━━━ GIVEN DATA ━━━

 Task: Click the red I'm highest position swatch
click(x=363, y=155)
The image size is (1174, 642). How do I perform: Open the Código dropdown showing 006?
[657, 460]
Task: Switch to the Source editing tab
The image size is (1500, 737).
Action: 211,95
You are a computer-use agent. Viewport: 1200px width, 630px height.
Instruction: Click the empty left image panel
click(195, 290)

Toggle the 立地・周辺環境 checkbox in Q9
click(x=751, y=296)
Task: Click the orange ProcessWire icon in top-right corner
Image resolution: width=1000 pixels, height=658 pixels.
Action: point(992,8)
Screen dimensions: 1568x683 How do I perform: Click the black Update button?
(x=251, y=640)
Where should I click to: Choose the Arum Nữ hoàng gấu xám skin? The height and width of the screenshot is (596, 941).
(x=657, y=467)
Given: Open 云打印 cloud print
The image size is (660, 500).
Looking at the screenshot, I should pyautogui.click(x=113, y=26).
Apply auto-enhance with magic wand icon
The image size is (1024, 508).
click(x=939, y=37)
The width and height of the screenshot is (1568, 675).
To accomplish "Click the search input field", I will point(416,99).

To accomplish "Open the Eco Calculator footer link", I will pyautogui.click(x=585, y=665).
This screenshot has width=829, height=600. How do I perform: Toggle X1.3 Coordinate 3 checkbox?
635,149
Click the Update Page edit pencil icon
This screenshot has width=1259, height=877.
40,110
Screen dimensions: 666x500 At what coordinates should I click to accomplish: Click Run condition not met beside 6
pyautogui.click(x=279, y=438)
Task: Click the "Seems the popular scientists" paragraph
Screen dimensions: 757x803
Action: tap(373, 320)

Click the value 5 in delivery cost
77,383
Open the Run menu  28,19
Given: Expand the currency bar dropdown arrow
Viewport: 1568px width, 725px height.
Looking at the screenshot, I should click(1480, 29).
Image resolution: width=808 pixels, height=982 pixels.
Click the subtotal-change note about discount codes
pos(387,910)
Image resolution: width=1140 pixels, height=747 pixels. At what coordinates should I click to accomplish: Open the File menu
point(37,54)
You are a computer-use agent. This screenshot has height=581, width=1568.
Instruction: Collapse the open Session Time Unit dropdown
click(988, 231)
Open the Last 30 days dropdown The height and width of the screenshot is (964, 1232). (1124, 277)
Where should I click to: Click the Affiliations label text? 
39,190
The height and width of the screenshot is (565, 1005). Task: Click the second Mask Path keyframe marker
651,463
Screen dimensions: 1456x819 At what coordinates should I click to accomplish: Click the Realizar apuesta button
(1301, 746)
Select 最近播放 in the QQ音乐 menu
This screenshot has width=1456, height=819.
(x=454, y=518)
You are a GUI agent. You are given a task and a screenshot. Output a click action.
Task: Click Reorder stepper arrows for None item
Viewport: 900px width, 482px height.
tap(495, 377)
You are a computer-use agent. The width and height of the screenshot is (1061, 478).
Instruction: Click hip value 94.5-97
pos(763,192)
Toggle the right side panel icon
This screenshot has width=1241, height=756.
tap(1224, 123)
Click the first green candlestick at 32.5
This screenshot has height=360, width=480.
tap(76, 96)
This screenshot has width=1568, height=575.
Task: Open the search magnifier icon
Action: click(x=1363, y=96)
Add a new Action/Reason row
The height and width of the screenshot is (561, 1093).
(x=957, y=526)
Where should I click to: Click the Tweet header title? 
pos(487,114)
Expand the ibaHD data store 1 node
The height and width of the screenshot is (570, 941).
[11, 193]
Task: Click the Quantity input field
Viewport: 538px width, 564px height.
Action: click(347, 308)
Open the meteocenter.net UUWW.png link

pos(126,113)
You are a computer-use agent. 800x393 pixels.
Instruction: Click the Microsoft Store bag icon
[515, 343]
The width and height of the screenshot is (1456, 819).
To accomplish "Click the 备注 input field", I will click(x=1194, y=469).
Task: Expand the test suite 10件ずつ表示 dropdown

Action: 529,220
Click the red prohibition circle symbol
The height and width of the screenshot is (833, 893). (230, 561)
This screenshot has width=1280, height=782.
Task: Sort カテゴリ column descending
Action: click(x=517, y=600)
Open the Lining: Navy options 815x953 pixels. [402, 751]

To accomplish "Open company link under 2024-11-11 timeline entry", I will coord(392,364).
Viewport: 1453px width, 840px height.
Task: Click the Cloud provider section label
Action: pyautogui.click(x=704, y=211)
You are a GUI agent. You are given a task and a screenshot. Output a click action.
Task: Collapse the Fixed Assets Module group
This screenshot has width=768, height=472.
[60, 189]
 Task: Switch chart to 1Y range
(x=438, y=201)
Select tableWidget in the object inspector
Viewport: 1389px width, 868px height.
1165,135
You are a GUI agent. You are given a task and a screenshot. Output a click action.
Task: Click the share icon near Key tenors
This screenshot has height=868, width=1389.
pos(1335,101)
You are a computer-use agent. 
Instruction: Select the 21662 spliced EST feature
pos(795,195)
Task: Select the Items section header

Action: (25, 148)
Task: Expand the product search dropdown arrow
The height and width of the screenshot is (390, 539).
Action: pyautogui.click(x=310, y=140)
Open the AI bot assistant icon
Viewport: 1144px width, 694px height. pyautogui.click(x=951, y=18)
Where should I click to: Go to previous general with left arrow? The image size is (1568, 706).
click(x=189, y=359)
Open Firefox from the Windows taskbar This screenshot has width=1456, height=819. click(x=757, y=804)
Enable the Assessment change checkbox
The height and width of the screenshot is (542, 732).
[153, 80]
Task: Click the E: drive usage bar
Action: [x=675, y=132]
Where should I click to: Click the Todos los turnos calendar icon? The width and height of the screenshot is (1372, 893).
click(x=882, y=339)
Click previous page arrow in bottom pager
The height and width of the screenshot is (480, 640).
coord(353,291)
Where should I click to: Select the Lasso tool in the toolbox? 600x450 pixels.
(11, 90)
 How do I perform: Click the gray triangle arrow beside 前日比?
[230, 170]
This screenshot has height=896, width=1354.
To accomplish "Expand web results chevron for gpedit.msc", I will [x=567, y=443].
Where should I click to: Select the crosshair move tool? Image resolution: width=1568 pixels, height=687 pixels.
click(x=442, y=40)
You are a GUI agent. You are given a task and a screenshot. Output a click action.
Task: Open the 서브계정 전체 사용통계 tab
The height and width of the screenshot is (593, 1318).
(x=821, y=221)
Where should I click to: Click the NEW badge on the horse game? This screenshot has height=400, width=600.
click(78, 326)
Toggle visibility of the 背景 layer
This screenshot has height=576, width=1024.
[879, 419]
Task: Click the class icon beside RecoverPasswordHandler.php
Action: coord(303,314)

━━━

DIRECTIONS FOR THIS TASK: Reproduce every line of the data above without any changes.

PROBLEM SOLUTION:
 Task: Click the red I'm highest position swatch
click(x=363, y=155)
The image size is (1174, 642). How do I perform: Open the Código dropdown showing 006?
[657, 460]
Task: Switch to the Source editing tab
The image size is (1500, 737).
Action: 211,95
You are a computer-use agent. Viewport: 1200px width, 630px height.
Instruction: Click the empty left image panel
click(195, 290)

Toggle the 立地・周辺環境 checkbox in Q9
click(x=751, y=296)
Task: Click the orange ProcessWire icon in top-right corner
Image resolution: width=1000 pixels, height=658 pixels.
Action: point(992,8)
Screen dimensions: 1568x683 How do I perform: Click the black Update button?
(x=251, y=640)
Where should I click to: Choose the Arum Nữ hoàng gấu xám skin? The height and width of the screenshot is (596, 941).
(x=657, y=467)
Given: Open 云打印 cloud print
The image size is (660, 500).
Looking at the screenshot, I should pyautogui.click(x=113, y=26).
Apply auto-enhance with magic wand icon
The image size is (1024, 508).
click(x=939, y=37)
The width and height of the screenshot is (1568, 675).
To accomplish "Click the search input field", I will point(416,99).

To accomplish "Open the Eco Calculator footer link", I will pyautogui.click(x=585, y=665).
This screenshot has width=829, height=600. How do I perform: Toggle X1.3 Coordinate 3 checkbox?
635,149
Click the Update Page edit pencil icon
This screenshot has width=1259, height=877.
40,110
Screen dimensions: 666x500 At what coordinates should I click to accomplish: Click Run condition not met beside 6
pyautogui.click(x=279, y=438)
Task: Click the "Seems the popular scientists" paragraph
Screen dimensions: 757x803
Action: tap(373, 320)

Click the value 5 in delivery cost
77,383
Open the Run menu  28,19
Given: Expand the currency bar dropdown arrow
Viewport: 1568px width, 725px height.
Looking at the screenshot, I should click(1480, 29).
Image resolution: width=808 pixels, height=982 pixels.
Click the subtotal-change note about discount codes
pos(387,910)
Image resolution: width=1140 pixels, height=747 pixels. At what coordinates should I click to accomplish: Open the File menu
point(37,54)
You are a computer-use agent. This screenshot has height=581, width=1568.
Instruction: Collapse the open Session Time Unit dropdown
click(988, 231)
Open the Last 30 days dropdown The height and width of the screenshot is (964, 1232). (1124, 277)
Where should I click to: Click the Affiliations label text? 
39,190
The height and width of the screenshot is (565, 1005). Task: Click the second Mask Path keyframe marker
651,463
Screen dimensions: 1456x819 At what coordinates should I click to accomplish: Click the Realizar apuesta button
(1301, 746)
Select 最近播放 in the QQ音乐 menu
This screenshot has width=1456, height=819.
(x=454, y=518)
You are a GUI agent. You are given a task and a screenshot. Output a click action.
Task: Click Reorder stepper arrows for None item
Viewport: 900px width, 482px height.
tap(495, 377)
You are a computer-use agent. The width and height of the screenshot is (1061, 478).
Instruction: Click hip value 94.5-97
pos(763,192)
Toggle the right side panel icon
This screenshot has width=1241, height=756.
tap(1224, 123)
Click the first green candlestick at 32.5
This screenshot has height=360, width=480.
tap(76, 96)
This screenshot has width=1568, height=575.
Task: Open the search magnifier icon
Action: click(x=1363, y=96)
Add a new Action/Reason row
The height and width of the screenshot is (561, 1093).
(x=957, y=526)
Where should I click to: Click the Tweet header title? 
pos(487,114)
Expand the ibaHD data store 1 node
The height and width of the screenshot is (570, 941).
[11, 193]
Task: Click the Quantity input field
Viewport: 538px width, 564px height.
Action: click(347, 308)
Open the meteocenter.net UUWW.png link

pos(126,113)
You are a computer-use agent. 800x393 pixels.
Instruction: Click the Microsoft Store bag icon
[515, 343]
The width and height of the screenshot is (1456, 819).
To accomplish "Click the 备注 input field", I will click(x=1194, y=469).
Task: Expand the test suite 10件ずつ表示 dropdown

Action: 529,220
Click the red prohibition circle symbol
The height and width of the screenshot is (833, 893). (230, 561)
This screenshot has width=1280, height=782.
Task: Sort カテゴリ column descending
Action: click(x=517, y=600)
Open the Lining: Navy options 815x953 pixels. [402, 751]

To accomplish "Open company link under 2024-11-11 timeline entry", I will coord(392,364).
Viewport: 1453px width, 840px height.
Task: Click the Cloud provider section label
Action: pyautogui.click(x=704, y=211)
You are a GUI agent. You are given a task and a screenshot. Output a click action.
Task: Collapse the Fixed Assets Module group
This screenshot has width=768, height=472.
[60, 189]
 Task: Switch chart to 1Y range
(x=438, y=201)
Select tableWidget in the object inspector
Viewport: 1389px width, 868px height.
1165,135
You are a GUI agent. You are given a task and a screenshot. Output a click action.
Task: Click the share icon near Key tenors
This screenshot has height=868, width=1389.
pos(1335,101)
You are a computer-use agent. 
Instruction: Select the 21662 spliced EST feature
pos(795,195)
Task: Select the Items section header

Action: (25, 148)
Task: Expand the product search dropdown arrow
The height and width of the screenshot is (390, 539).
Action: pyautogui.click(x=310, y=140)
Open the AI bot assistant icon
Viewport: 1144px width, 694px height. pyautogui.click(x=951, y=18)
Where should I click to: Go to previous general with left arrow? The image size is (1568, 706).
click(x=189, y=359)
Open Firefox from the Windows taskbar This screenshot has width=1456, height=819. click(x=757, y=804)
Enable the Assessment change checkbox
The height and width of the screenshot is (542, 732).
[153, 80]
Task: Click the E: drive usage bar
Action: [x=675, y=132]
Where should I click to: Click the Todos los turnos calendar icon? The width and height of the screenshot is (1372, 893).
click(x=882, y=339)
Click previous page arrow in bottom pager
The height and width of the screenshot is (480, 640).
coord(353,291)
Where should I click to: Select the Lasso tool in the toolbox? 600x450 pixels.
(11, 90)
 How do I perform: Click the gray triangle arrow beside 前日比?
[230, 170]
This screenshot has height=896, width=1354.
To accomplish "Expand web results chevron for gpedit.msc", I will [x=567, y=443].
Where should I click to: Select the crosshair move tool? Image resolution: width=1568 pixels, height=687 pixels.
click(x=442, y=40)
You are a GUI agent. You are given a task and a screenshot. Output a click action.
Task: Open the 서브계정 전체 사용통계 tab
The height and width of the screenshot is (593, 1318).
(x=821, y=221)
Where should I click to: Click the NEW badge on the horse game? This screenshot has height=400, width=600.
click(78, 326)
Toggle visibility of the 背景 layer
This screenshot has height=576, width=1024.
[879, 419]
Task: Click the class icon beside RecoverPasswordHandler.php
Action: coord(303,314)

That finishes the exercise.